A letter sent to employees specifies that they can continue to wear masks if they prefer "and the City will continue to support any and all employees wishing to wear them while at work. Wearing a mask will be a personal choice. The City will not tolerate any workplace conduct such as bullying or prohibited behaviour related to mask use."
Physical barriers, like Plexiglas, will remain in place and will be "re-evaluated at the end of each month. Partitions currently installed in city vehicles will also remain in place."
All COVID-19 related signs will be removed, except for hand washing signs in the washrooms.
The frequent cleaning of work areas, vehicles and equipment will no longer be done, but for those who want to continue the practice, cleaning products will still be made available
"If there is one thing we've learned it's that hand washing/sanitizing and increased cleaning have proven to decrease the spread of illness. Individual sanitizer bottles can continue to be refilled in the Human Resources Department," states the letter to employees.
All entrances, exits and stairways "will revert to their pre-COVID-19 use." Similarly, the capacity for all elevators and rooms, including washrooms, will revert to pre-COVID numbers.
While vaccinations are not mandatory, they are encouraged, said the email to employees.
The city will "return to pre-COVID-19 routine but will retain heightened awareness of the very real risks of communicable disease," said Nathalie Logan, a communications officer with the city of Saint John.
"We will continue to make cleaning materials available, avoid overcrowding at all facilities, and we will be prepared to re-impose public health measures as directed."
Mask use will be a "personal choice," said Logan by email, "and some patrons may choose to continue to wear them while in our facilities. The City will support their choice."
Similarly, she said vaccinations are a personal choice.
"We will continue to follow the guidance and direction provided by the Government of New Brunswick and WorkSafeNB as it relates to proof of vaccination requirements."
As for buses, Saint John Transit will follow the same rules as Moncton and Fredericton — masks are optional, limits to riders will be lifted, enhanced cleaning will continue until the end of the year, hand sanitizer and the driver's Plexiglas will remain in place, and one-directional entrances and exits will remain encouraged.
Federal restrictions remain
The end of the mandatory order in New Brunswick will:
Lift all mandatory travel and public health restrictions that have been in place over the course of the pandemic.
Lift all provincial border restrictions; provincial border checks will cease, and registration will no longer be required to enter New Brunswick from anywhere in Canada.
Lift all limits on gatherings and the number of people within facilities.
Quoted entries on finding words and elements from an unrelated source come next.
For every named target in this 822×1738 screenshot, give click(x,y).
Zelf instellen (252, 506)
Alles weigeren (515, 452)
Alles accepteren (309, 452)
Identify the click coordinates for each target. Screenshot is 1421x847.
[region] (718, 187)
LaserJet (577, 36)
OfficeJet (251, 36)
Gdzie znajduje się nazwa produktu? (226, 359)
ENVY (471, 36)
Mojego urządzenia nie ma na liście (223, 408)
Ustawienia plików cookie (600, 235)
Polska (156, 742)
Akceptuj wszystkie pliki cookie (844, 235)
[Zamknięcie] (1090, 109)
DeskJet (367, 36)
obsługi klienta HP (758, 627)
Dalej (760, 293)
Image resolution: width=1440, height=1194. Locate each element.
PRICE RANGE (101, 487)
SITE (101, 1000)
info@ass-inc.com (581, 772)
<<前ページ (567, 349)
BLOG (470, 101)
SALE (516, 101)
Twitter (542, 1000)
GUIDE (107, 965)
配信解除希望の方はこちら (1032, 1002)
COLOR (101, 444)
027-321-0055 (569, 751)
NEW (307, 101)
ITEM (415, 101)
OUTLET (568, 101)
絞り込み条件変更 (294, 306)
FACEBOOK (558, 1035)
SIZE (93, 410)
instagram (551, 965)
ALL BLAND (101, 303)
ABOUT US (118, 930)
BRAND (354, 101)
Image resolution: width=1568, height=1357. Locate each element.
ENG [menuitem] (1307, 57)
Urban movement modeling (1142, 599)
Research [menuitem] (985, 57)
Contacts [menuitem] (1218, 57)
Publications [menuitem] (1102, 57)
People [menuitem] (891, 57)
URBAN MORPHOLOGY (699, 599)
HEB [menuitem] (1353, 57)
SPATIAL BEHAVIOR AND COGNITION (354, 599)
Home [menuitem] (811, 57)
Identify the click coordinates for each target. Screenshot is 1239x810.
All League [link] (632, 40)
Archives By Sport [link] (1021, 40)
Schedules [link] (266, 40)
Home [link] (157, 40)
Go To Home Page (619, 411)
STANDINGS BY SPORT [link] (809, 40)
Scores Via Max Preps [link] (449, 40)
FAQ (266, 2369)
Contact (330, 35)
Capacity limits in theatres, restaurants and stores will no longer be required.
End the requirement to wear face masks in public.
Federal border restrictions, however, will remain in effect, as will some COVID-related restrictions in federal buildings in New Brunswick. Post offices, for example, will continue to require masks and physical distancing, and may have to limit the number of people allowed in at one time.
After a long 17 months, life in long-term care facilities will soon return to almost-normal, says a spokesperson for the Department of Social Development.
Although visitors will have to continue to wear masks in most places, there will no longer be restrictions on the number of people allowed to visit long-term care residents.
"Visitors may remove their masks when visiting their loved one in private rooms/spaces provided this is the resident's preference. However, they are encouraged to wear masks at all times if they or the resident are not fully vaccinated," said Robert Duguay by email on Wednesday.
Enhanced cleaning will "continue to be a key requirement for long-term care facilities and will be incorporated into their regular operational practices," said Duguay.
Calls to the executive director of the New Brunswick Association of Nursing Homes and the president of the New Brunswick Special Care Home Association were not returned by publication time.